As with every climate change initiative, however, the debate about whether to convert to electric stoves is often reduced to a partisan argument about the role of government.

At that same September hearing where Stokes delivered her testimony, Sen. Mike Lee of Utah staked out the Republican position on federal funding for swapping America’s gas stoves for electric ones.

“The answer is not to spend billions of federal taxpayer dollars to electrify every American home and business, and, just as importantly, the answer is not to fundamentally alter the federal policy to regulate energy in its generation and its consumption,” Lee said in his opening remarks. “Instead we need to unshackle American industry so that new and diverse energy sources can help create a more resilient energy future for America.”

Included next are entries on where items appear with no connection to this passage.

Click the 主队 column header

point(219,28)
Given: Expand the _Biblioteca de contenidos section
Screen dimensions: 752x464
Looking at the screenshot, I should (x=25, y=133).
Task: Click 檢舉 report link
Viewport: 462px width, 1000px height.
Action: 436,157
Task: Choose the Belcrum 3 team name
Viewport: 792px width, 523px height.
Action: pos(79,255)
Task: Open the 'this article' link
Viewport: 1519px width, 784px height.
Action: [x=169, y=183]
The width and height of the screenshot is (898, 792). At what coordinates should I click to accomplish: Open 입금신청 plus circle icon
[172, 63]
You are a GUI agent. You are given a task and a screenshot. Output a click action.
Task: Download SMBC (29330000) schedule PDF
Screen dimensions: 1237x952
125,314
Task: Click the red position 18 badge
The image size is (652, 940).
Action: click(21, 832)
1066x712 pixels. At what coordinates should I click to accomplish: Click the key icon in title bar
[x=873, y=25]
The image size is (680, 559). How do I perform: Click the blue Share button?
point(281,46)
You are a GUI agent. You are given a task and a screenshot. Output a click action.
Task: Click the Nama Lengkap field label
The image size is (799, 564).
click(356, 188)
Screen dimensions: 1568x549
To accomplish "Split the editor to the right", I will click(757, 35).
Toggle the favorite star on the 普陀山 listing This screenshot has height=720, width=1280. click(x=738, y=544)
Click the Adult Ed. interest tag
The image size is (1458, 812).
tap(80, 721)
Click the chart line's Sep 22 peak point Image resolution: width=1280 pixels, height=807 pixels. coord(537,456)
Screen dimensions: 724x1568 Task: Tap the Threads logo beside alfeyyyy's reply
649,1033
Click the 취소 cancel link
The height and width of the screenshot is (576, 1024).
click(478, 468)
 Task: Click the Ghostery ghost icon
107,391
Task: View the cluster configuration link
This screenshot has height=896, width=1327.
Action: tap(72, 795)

To hear Henchen tell it, however, government at the local, state and federal level will need to play a key role in helping people transition away from stoves and heaters that run on fossil fuels.

“We’re absolutely looking for, whether it’s government programs or utility programs, that are really increasing the incentive to really help people make this switch and make these investments in our homes and businesses,” Henchen said. “Climate change is a big problem and nobody has solved it yet. To make progress we need to all be rowing the boat in the same direction. We can’t do it without significant government action; otherwise we’d already be doing it.”